Tetlow King Planning (TKP) helped to secure planning permission for a 23 dwelling affordable housing scheme in Midsomer Norton. Crucially, we helped persuade Bath and North East Somerset Council that there were exceptional circumstances which outweighed the need to follow the usual procedure for European Protected Species whilst still providing compensatory habitat.
The scheme, to be delivered by Guinness Hermitage, is being subsidised by £2 million of local and national government funding. Not only will the development provide desperately needed affordable housing in the area, but it will also deliver the development of a key regeneration site within a Conservation Area on the prominent High Street of Midsomer Norton.
During the application process the Council requested a preliminary ecological report for the scheme.
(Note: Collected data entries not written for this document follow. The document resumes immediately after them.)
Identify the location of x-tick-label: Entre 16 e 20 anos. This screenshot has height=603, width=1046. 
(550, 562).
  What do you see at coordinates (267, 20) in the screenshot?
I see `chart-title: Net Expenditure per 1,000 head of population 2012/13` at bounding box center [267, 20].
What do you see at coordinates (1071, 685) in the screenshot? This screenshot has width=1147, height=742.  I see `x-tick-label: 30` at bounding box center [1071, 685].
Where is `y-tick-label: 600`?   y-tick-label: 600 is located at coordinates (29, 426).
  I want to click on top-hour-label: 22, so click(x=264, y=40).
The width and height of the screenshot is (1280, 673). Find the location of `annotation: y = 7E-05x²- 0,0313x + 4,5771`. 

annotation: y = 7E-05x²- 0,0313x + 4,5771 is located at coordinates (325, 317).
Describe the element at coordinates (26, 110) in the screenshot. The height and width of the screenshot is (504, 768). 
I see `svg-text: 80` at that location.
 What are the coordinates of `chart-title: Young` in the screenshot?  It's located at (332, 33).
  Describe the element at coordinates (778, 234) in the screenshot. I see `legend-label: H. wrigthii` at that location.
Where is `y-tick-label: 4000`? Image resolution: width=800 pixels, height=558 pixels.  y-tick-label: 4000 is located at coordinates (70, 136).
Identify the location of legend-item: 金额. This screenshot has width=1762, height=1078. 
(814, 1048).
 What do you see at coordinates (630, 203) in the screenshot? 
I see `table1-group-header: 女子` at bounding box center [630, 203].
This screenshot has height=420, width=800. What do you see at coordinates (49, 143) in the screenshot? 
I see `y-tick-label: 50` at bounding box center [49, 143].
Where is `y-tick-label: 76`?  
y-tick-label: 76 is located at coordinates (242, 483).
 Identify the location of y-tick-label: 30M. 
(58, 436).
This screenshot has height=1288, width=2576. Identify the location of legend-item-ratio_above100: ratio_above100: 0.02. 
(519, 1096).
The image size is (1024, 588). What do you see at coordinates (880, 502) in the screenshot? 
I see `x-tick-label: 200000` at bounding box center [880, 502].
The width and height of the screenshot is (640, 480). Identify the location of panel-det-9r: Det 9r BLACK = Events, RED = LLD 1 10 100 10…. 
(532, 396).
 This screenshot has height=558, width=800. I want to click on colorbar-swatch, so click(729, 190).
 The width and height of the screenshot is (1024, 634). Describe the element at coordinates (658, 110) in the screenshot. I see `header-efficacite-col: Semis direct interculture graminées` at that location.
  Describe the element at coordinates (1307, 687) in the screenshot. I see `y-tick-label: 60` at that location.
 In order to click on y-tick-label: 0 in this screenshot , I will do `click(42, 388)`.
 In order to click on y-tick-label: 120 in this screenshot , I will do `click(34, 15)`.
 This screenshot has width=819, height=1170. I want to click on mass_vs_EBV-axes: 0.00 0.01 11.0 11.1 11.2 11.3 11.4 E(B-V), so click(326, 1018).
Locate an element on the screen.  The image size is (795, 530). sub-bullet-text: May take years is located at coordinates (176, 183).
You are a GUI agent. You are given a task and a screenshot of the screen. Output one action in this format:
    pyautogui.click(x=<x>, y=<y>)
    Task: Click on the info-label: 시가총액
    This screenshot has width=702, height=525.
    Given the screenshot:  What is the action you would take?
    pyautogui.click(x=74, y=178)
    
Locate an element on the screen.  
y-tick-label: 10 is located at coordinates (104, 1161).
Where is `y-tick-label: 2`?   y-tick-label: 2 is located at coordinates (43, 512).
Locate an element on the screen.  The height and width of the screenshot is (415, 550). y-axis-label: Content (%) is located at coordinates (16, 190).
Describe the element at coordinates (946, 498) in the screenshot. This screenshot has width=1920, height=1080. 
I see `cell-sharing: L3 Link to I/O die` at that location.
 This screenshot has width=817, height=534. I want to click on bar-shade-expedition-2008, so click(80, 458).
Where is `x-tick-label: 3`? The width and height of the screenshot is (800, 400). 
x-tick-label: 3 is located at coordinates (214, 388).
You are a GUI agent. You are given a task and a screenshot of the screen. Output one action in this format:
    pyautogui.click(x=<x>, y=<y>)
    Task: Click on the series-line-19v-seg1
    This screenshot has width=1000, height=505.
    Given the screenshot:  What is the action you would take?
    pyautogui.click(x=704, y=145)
This concluded that there was a ‘moderate’ potential for bats to be roosting on the site. However, as any bats that used the site would currently be hibernating, it was impossible to ascertain if the site was a habitat for the European Protected Species. Government advice in PPS9: Biodiversity and Geological Conservation states that it is not appropriate to leave any further survey work on protected species to be dealt with by condition, unless exceptional circumstances can be demonstrated.
Guinness Hermitage needed to obtain planning permission almost immediately in order to secure Homes and Communities Agency funding for the scheme. Waiting for further surveys could have scuppered the whole scheme. TKP, in conjunction with the ecology consultants produced evidence demonstrating that the potential for loss of funding and consequentially the failure to deliver desperately needed affordable housing, the regeneration of the site and the enhancement of the built environment within a Conservation Area amounted to exceptional circumstances. A mitigation scheme was produced which ensured that if further surveys did discover bats were present then bat boxes could be provided within the new dwellings. The Council eventually accepted all these arguments and approved the scheme.
TKP had been originally instructed to co-ordinate the submission of the application in order to avoid unnecessary delay during the planning process and ensure that the planning permission (including agreement of the conditions and the Section 106 Undertaking) were expedited within the tight timetable determined by the Homes and Communities Agency.